Rewrite the items from the line with "You are a computer-use agent. Image resolution: width=1920" up to and including the line with "pos(107,29)", substituting "green" for "blue" and leaving everything else unchanged.

◆ ◆ ◆ ◆ ◆ ◆ ◆

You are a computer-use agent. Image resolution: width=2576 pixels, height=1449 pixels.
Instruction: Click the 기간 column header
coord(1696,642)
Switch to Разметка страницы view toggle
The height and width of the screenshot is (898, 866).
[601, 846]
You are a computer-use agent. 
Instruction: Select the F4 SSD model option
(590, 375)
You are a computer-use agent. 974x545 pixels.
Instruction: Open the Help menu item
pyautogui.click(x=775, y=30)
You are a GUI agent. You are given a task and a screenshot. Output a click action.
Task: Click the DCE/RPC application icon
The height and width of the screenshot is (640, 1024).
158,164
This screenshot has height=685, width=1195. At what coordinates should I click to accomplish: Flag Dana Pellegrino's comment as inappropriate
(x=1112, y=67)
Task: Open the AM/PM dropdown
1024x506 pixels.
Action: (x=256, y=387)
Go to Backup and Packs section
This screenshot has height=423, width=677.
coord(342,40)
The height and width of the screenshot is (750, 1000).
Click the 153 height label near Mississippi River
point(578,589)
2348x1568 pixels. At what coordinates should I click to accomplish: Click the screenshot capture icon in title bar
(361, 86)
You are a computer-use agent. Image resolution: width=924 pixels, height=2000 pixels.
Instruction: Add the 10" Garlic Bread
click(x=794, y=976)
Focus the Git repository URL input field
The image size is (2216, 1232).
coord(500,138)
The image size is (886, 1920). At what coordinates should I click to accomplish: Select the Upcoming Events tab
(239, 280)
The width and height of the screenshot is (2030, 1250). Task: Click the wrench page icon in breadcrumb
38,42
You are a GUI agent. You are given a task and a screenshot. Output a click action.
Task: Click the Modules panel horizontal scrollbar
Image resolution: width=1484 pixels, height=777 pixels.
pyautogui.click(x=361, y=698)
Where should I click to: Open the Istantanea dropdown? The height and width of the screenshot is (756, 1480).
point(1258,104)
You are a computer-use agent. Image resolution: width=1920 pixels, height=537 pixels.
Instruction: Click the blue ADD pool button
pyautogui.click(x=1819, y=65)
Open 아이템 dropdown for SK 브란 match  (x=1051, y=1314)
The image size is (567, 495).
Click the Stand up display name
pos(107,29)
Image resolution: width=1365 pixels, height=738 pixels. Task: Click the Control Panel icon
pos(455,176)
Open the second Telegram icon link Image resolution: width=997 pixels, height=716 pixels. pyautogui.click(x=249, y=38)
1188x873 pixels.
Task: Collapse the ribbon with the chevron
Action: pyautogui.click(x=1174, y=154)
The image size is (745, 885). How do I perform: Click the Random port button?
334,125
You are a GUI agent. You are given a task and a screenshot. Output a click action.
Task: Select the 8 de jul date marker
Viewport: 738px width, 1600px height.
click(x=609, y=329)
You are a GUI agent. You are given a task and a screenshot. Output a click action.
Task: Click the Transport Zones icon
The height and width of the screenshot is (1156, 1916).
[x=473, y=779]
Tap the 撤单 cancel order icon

◆ ◆ ◆ ◆ ◆ ◆ ◆

* The response
You are a computer-use agent. Image resolution: width=1920 pixels, height=537 pixels.
Instruction: Click the green ADD pool button
pyautogui.click(x=1819, y=65)
Open 아이템 dropdown for SK 브란 match  (x=1051, y=1314)
The image size is (567, 495).
Click the Stand up display name
pos(107,29)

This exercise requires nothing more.